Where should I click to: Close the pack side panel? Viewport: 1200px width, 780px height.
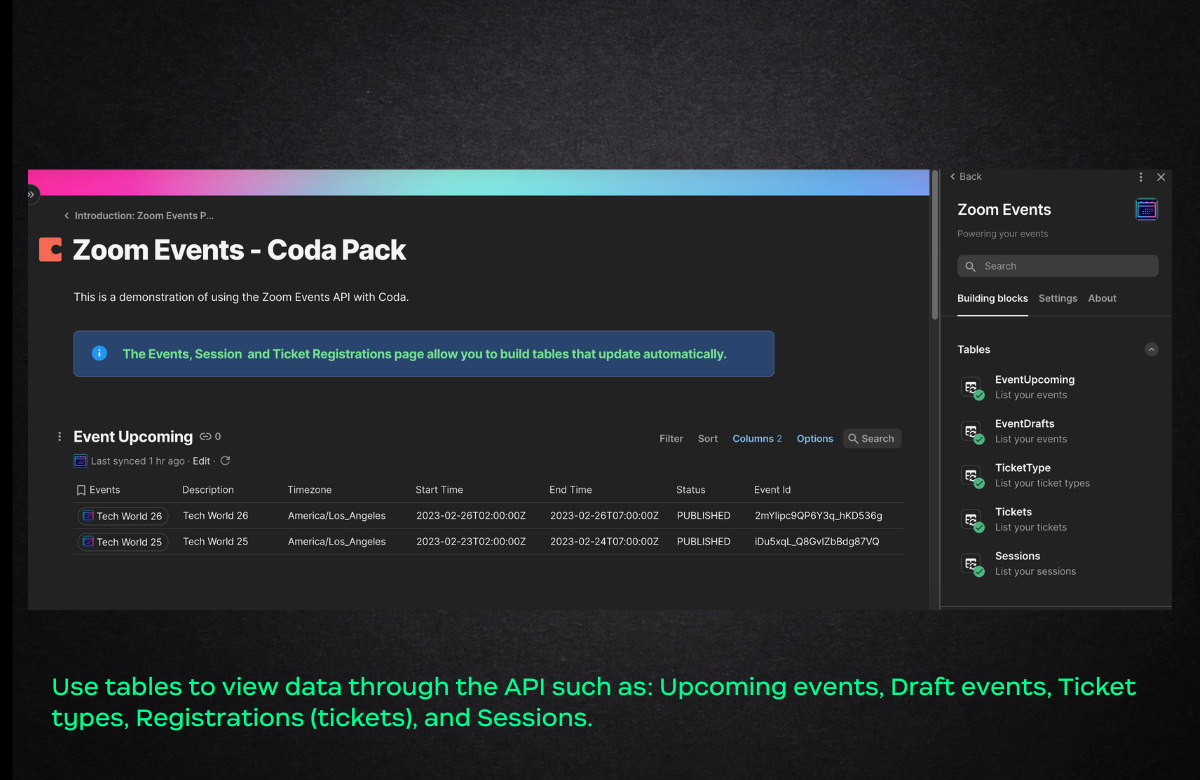(1161, 177)
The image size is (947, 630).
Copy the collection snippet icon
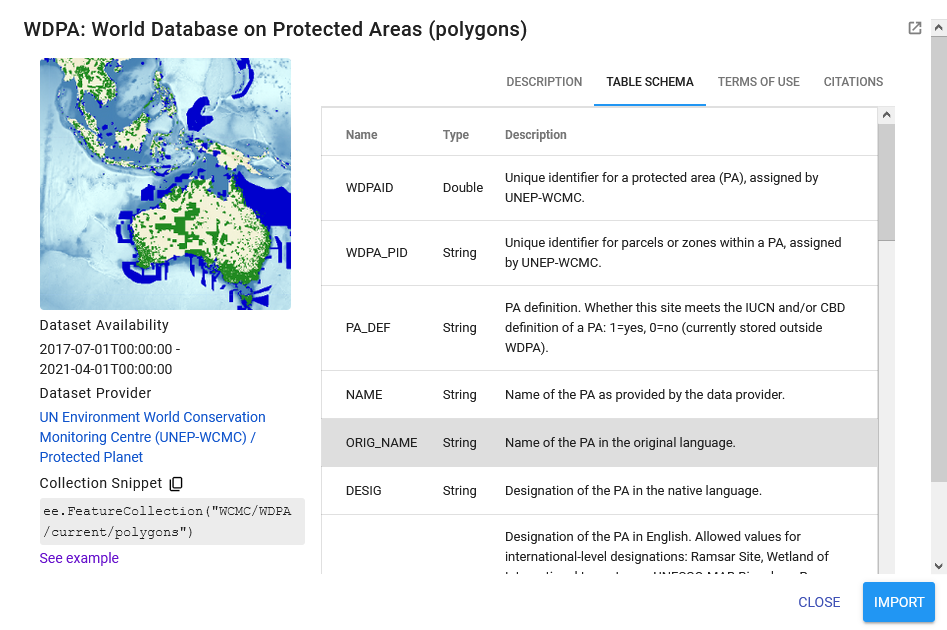[x=176, y=484]
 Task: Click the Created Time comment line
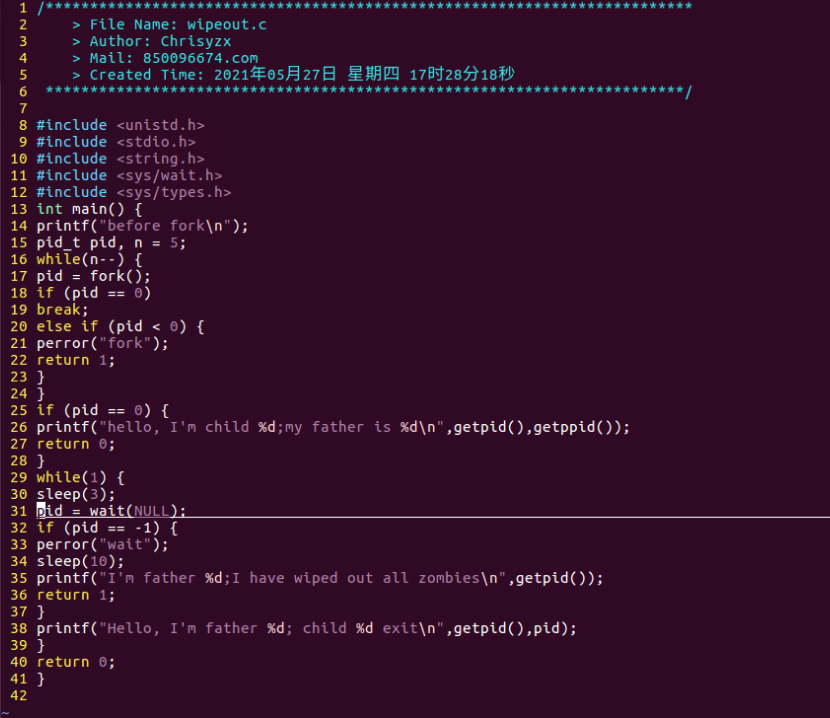point(293,74)
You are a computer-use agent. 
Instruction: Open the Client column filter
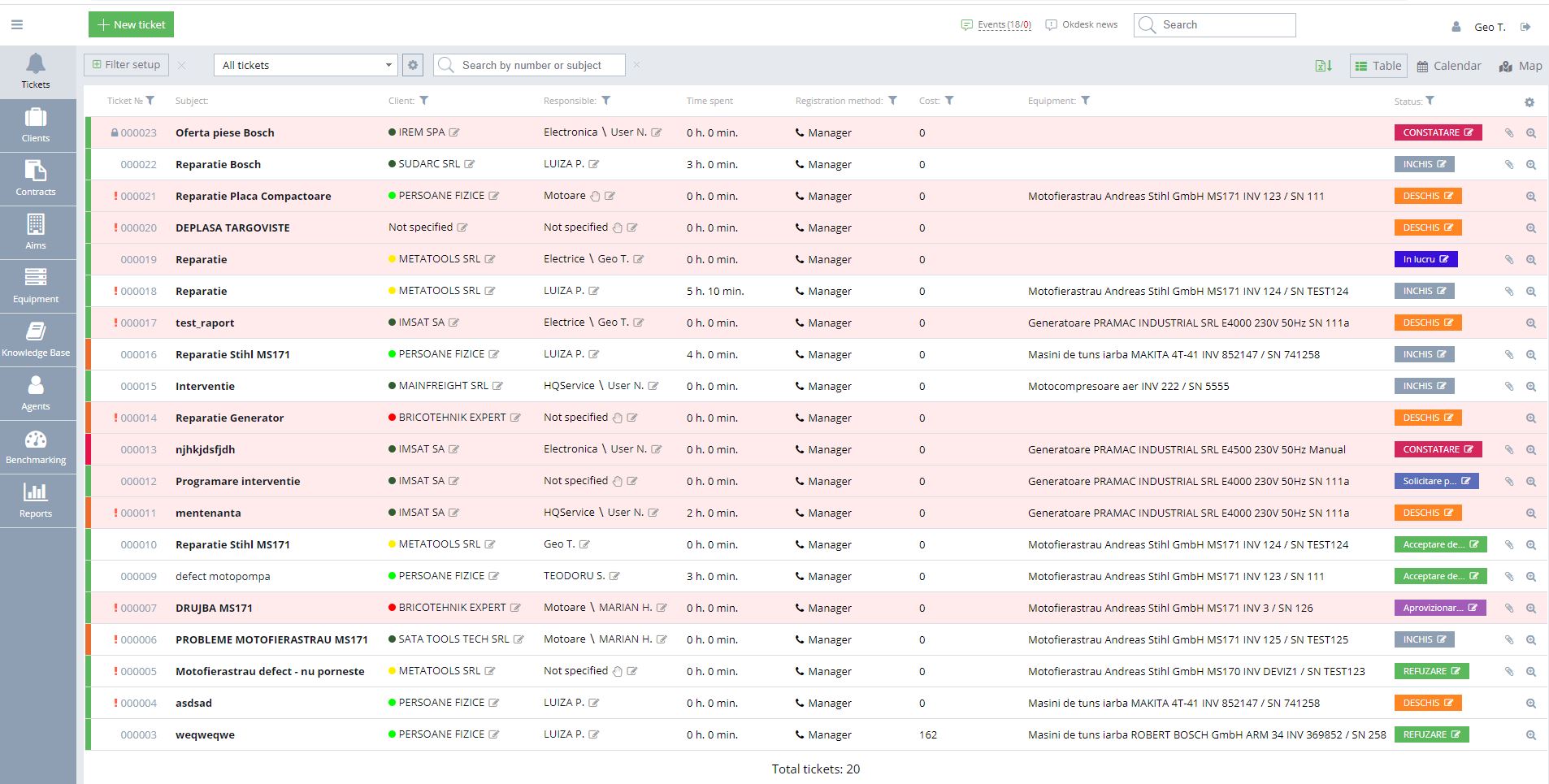click(x=424, y=101)
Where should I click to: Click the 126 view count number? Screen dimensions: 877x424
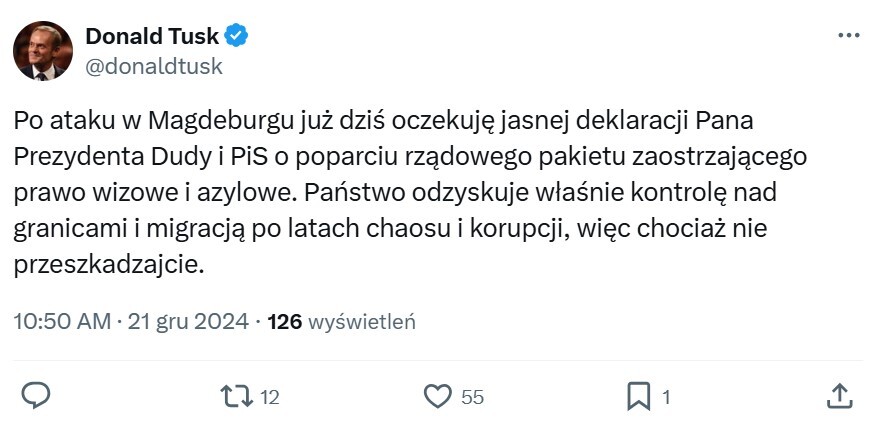[286, 322]
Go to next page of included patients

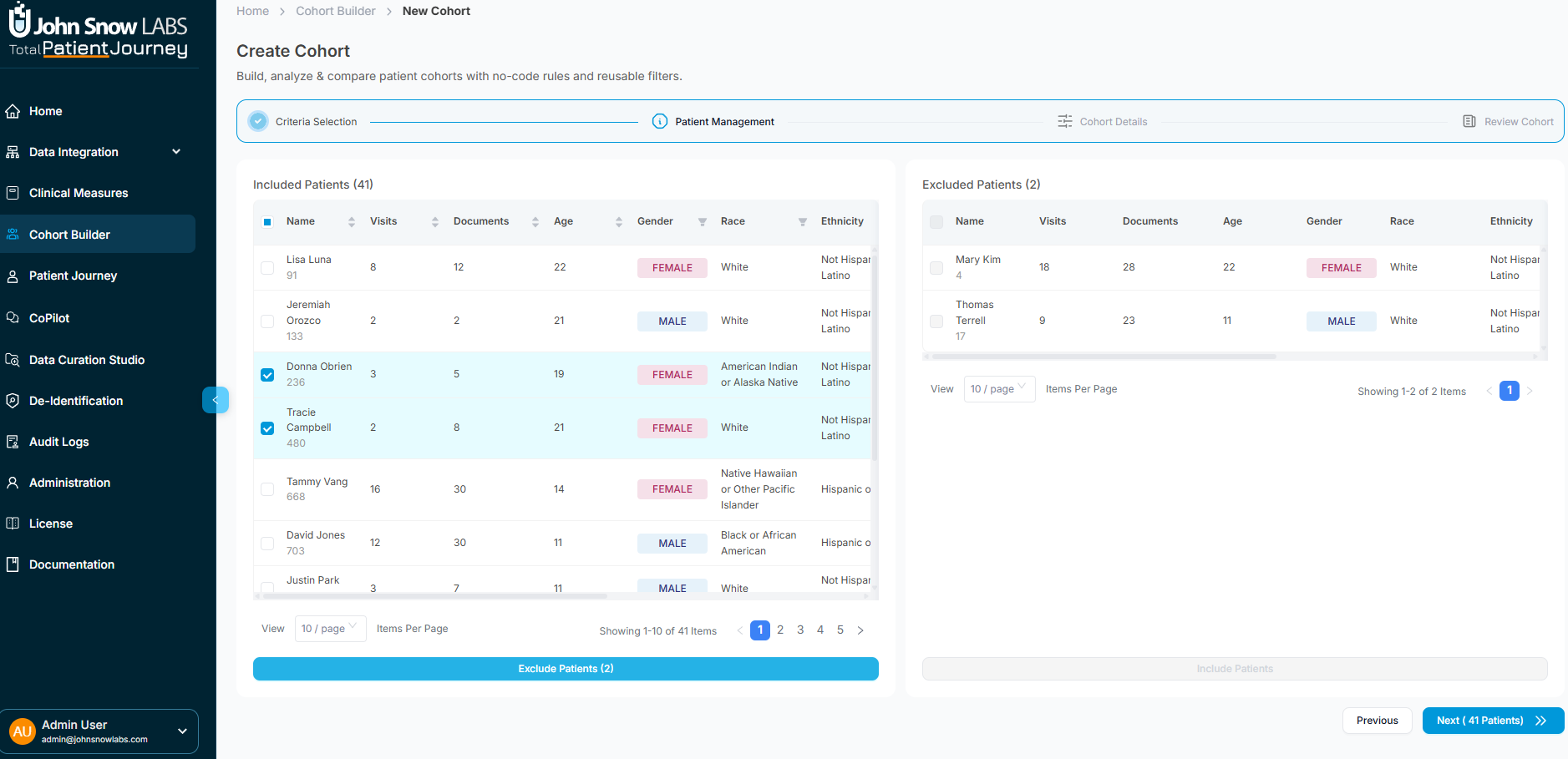click(x=860, y=630)
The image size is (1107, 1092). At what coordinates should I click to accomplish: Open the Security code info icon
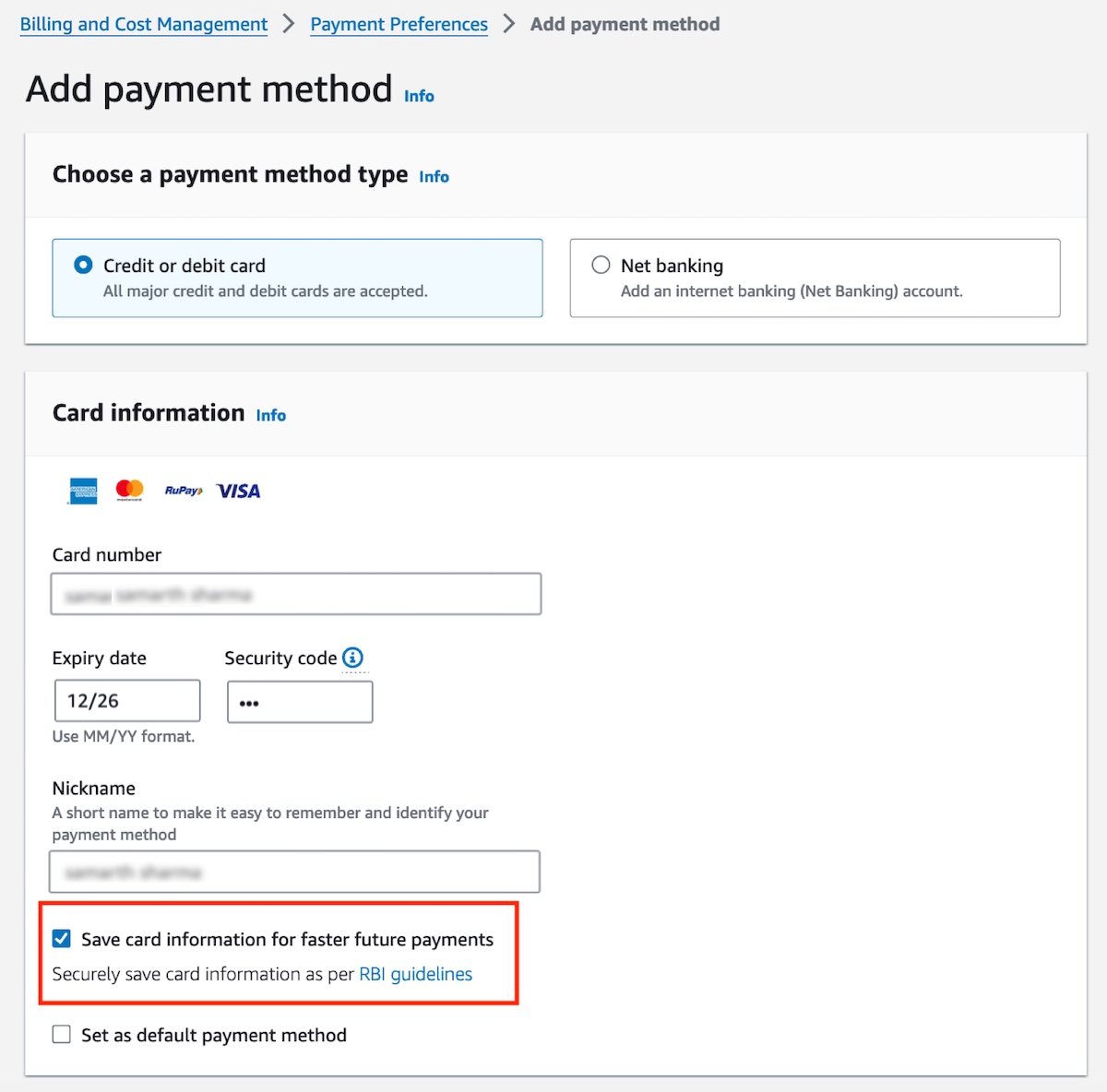(352, 658)
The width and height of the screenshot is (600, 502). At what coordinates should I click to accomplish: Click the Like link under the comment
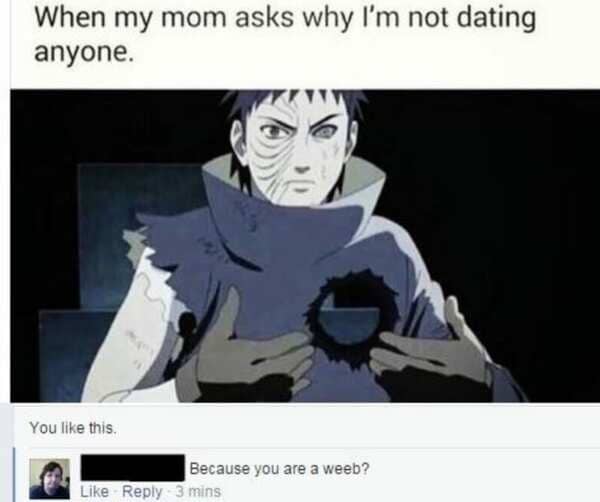pyautogui.click(x=95, y=491)
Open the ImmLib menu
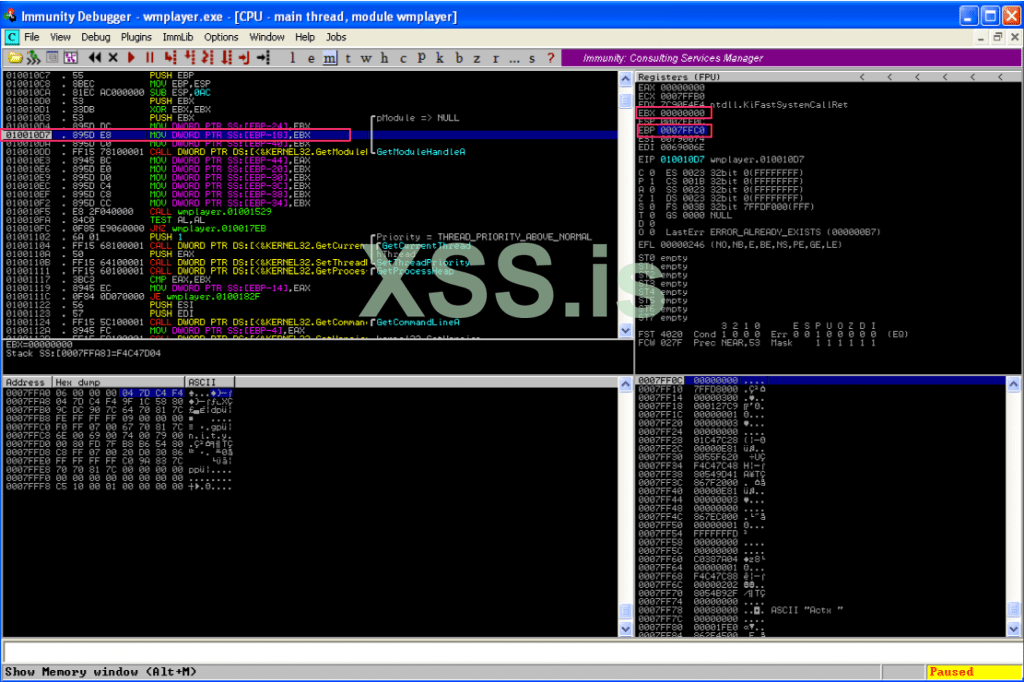 point(177,37)
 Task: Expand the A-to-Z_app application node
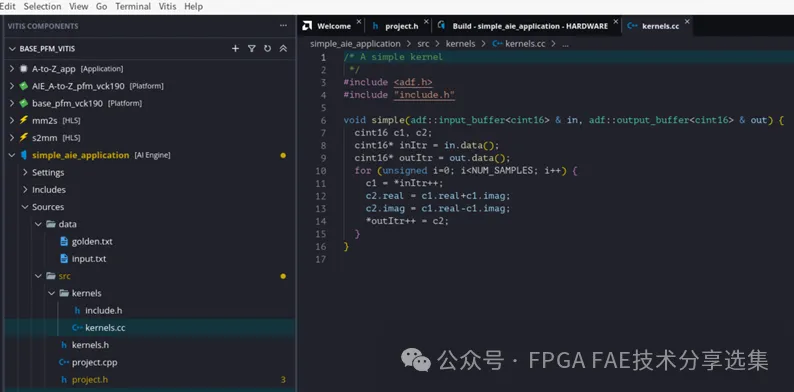(12, 69)
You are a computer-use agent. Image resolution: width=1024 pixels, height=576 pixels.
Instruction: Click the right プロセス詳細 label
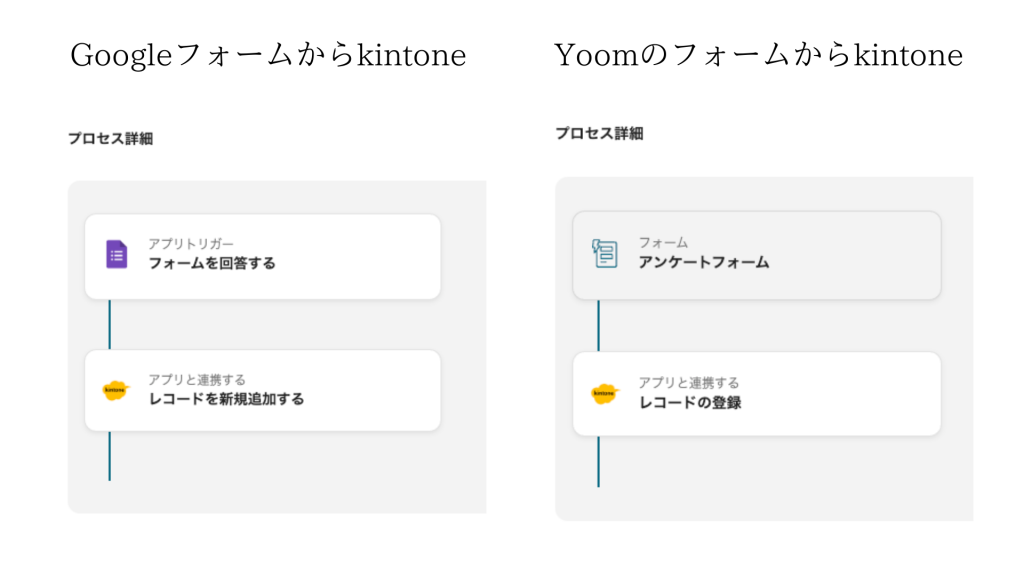pos(600,133)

==============================

What is being asked: Could you output all the entries above exactly as written, leaving out the pictures?

Output for this exercise:
Where should I click to: Close the pack side panel? Viewport: 1200px width, 780px height.
(1161, 177)
The image size is (947, 630).
Copy the collection snippet icon
[x=176, y=484]
 Task: Click the Created Time comment line
point(293,74)
You are a computer-use agent. 
Instruction: Open the Client column filter
click(x=424, y=101)
Where should I click to: Click the 126 view count number? Screen dimensions: 877x424
[286, 322]
Go to next page of included patients

click(x=860, y=630)
The image size is (1107, 1092). At what coordinates should I click to accomplish: Open the Security code info icon
(352, 658)
The width and height of the screenshot is (600, 502). At what coordinates should I click to accomplish: Click the Like link under the comment
pyautogui.click(x=95, y=491)
Open the ImmLib menu
 point(177,37)
 Task: Expand the A-to-Z_app application node
(12, 69)
You are a computer-use agent. Image resolution: width=1024 pixels, height=576 pixels.
Instruction: Click the right プロセス詳細 label
pos(600,133)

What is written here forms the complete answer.